◆ **SET OF TASKS**
1. Write out the part of the Miri Segal biography that starts at "Miri Segal (מירי" and ends at "Art at Hamidrasha.", word for word.
2. List every four-digit year in the Miri Segal biography.

◆ **DOCUMENT**

-- BEGIN --

Israeli new media artist (born 1965)

Miri Segal (מירי סגל) is a new media artist currently living in Tel Aviv. Segal was born 1965, in Haifa, Israel. Since the late 90s she has created video and media installations, light objects and theatrical pieces. Prior to her career as an artist she studied Mathematics.
In 1997, She received a PhD in mathematics from the Hebrew University in Jerusalem under the instruction of Prof. Menachem Magidor. In 1998, she studied Art at the San Francisco Art Institute. Segal owes her taste for the mechanisms of perception and the construction of sense-stimulating illusions to her mathematical background, according to art historian Hanna Almeka.

Segal is a senior lecturer at the Fine Arts department, Bezalel Academy of Art and Design and at Hamidrasha Art Faculty, Beit Berl College. Between 2013 and 2019 she headed the Postgraduate Program for Fine Art at Hamidrasha.

-- END --

Records from a pointing dataset:
-- BEGIN --

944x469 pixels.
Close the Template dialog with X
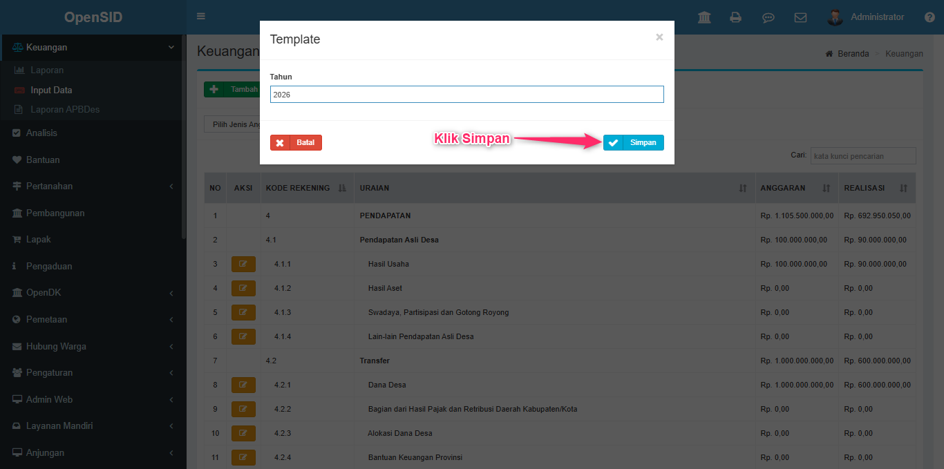click(x=659, y=37)
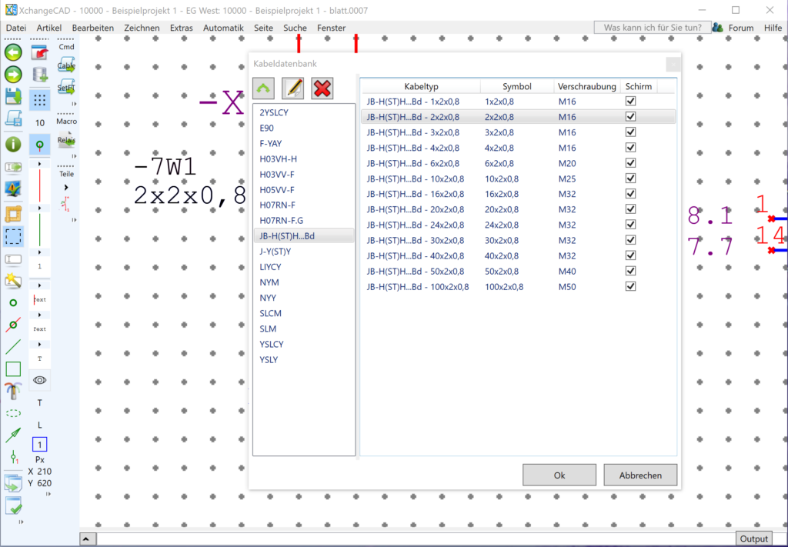
Task: Toggle Schirm checkbox for the 6x2x0,8 row
Action: click(631, 163)
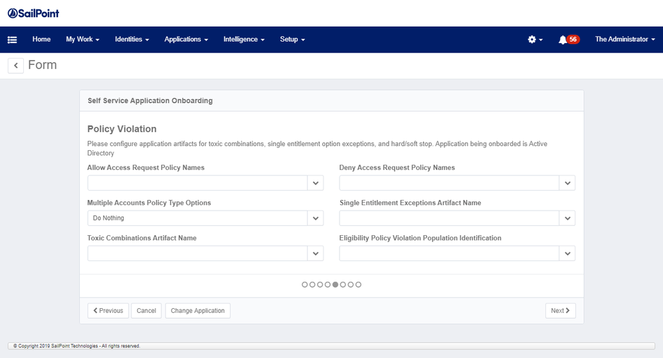Viewport: 663px width, 358px height.
Task: Expand Toxic Combinations Artifact Name dropdown
Action: [x=316, y=253]
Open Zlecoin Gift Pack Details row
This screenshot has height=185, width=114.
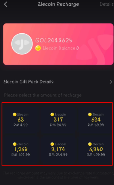[58, 82]
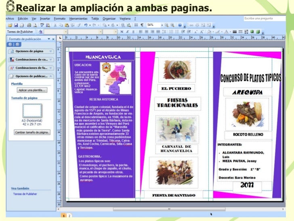This screenshot has width=294, height=221.
Task: Expand the Opciones de página section
Action: pos(31,51)
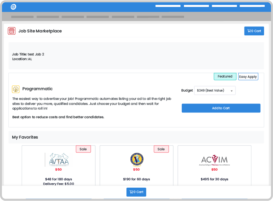This screenshot has height=201, width=273.
Task: Select the first item in the gray sub-navigation bar
Action: pyautogui.click(x=22, y=17)
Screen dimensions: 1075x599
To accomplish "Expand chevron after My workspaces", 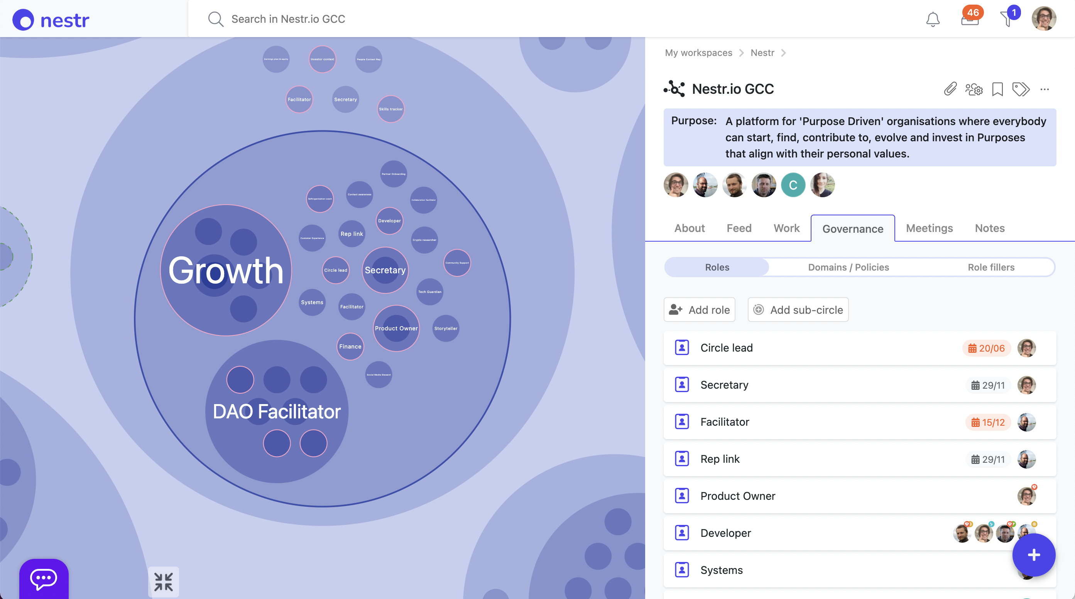I will [741, 53].
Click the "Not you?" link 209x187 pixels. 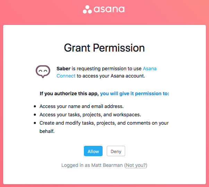(136, 166)
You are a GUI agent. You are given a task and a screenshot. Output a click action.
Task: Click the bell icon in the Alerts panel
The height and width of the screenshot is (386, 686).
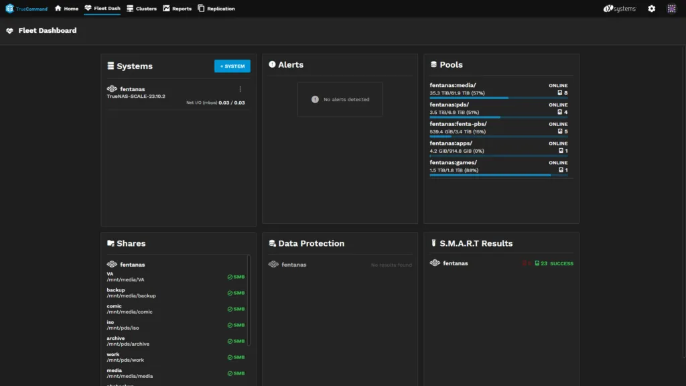273,64
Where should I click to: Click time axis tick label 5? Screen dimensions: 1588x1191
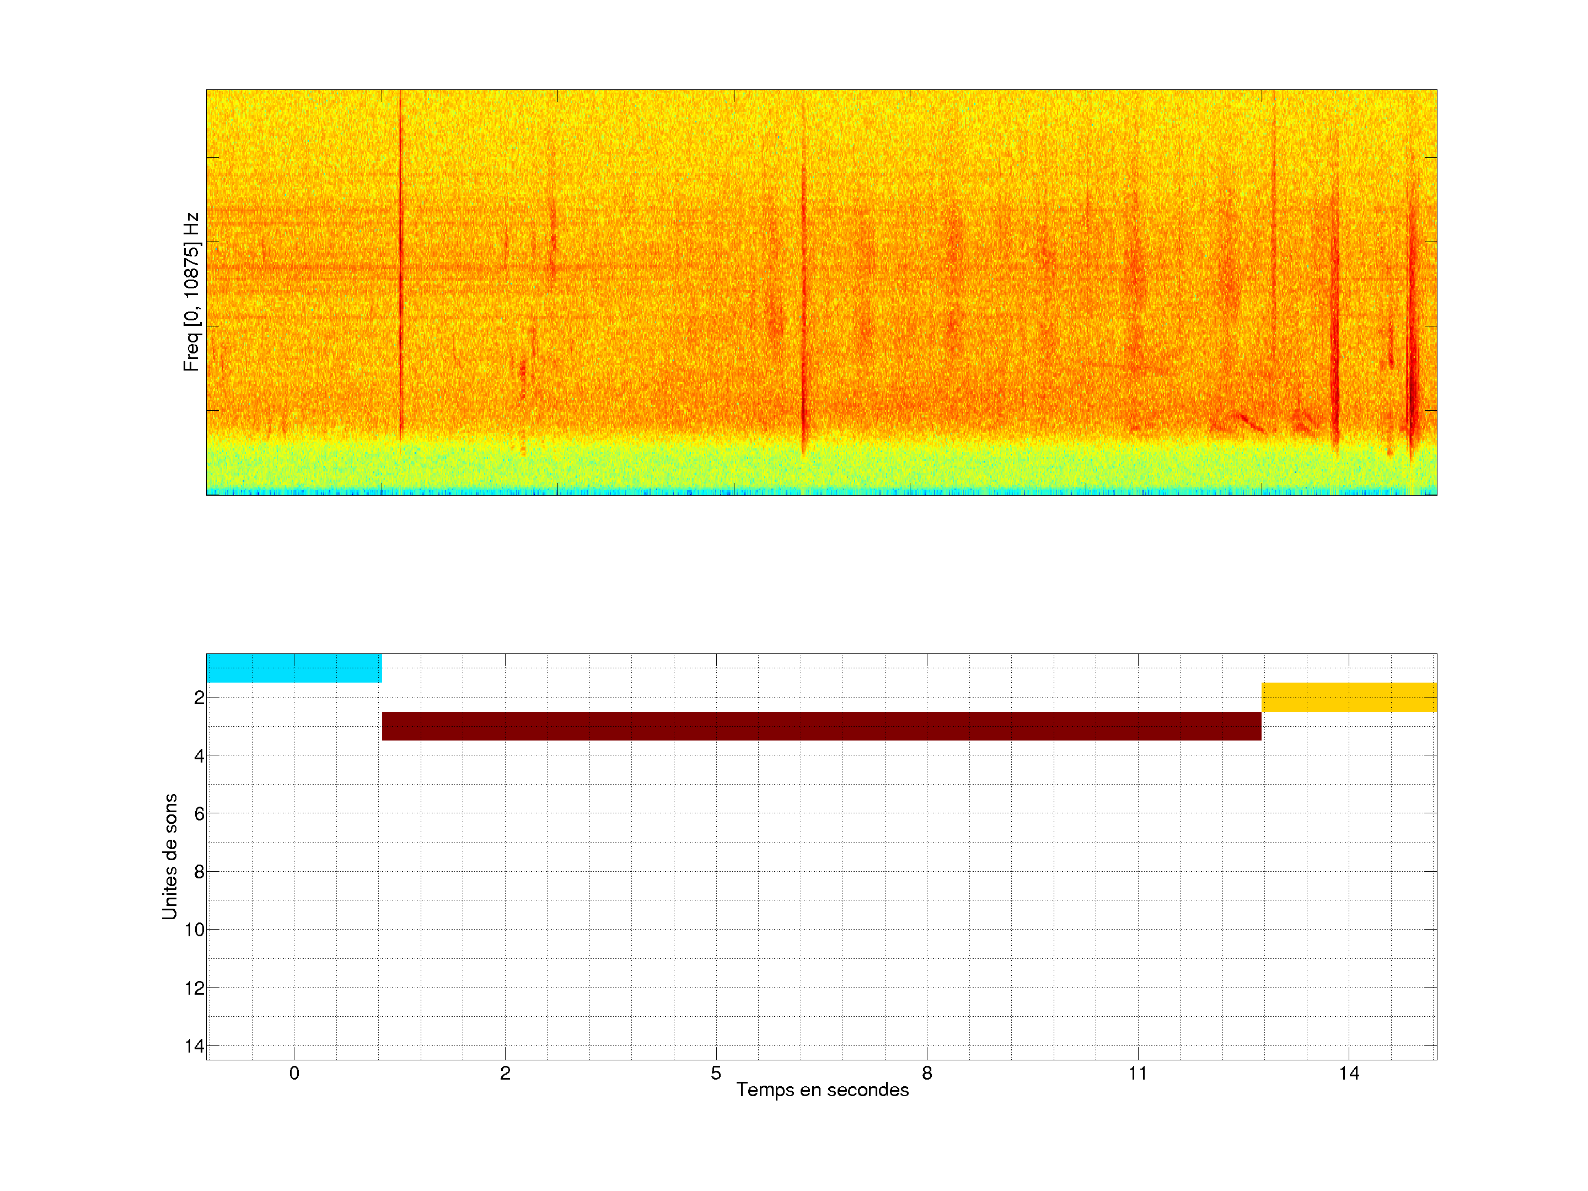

-- END --

◆ **ANSWERS PROVIDED**
1.
Miri Segal (מירי סגל) is a new media artist currently living in Tel Aviv. Segal was born 1965, in Haifa, Israel. Since the late 90s she has created video and media installations, light objects and theatrical pieces. Prior to her career as an artist she studied Mathematics.
In 1997, She received a PhD in mathematics from the Hebrew University in Jerusalem under the instruction of Prof. Menachem Magidor. In 1998, she studied Art at the San Francisco Art Institute. Segal owes her taste for the mechanisms of perception and the construction of sense-stimulating illusions to her mathematical background, according to art historian Hanna Almeka.

Segal is a senior lecturer at the Fine Arts department, Bezalel Academy of Art and Design and at Hamidrasha Art Faculty, Beit Berl College. Between 2013 and 2019 she headed the Postgraduate Program for Fine Art at Hamidrasha.

2. 1965, 1997, 1998, 2013, 2019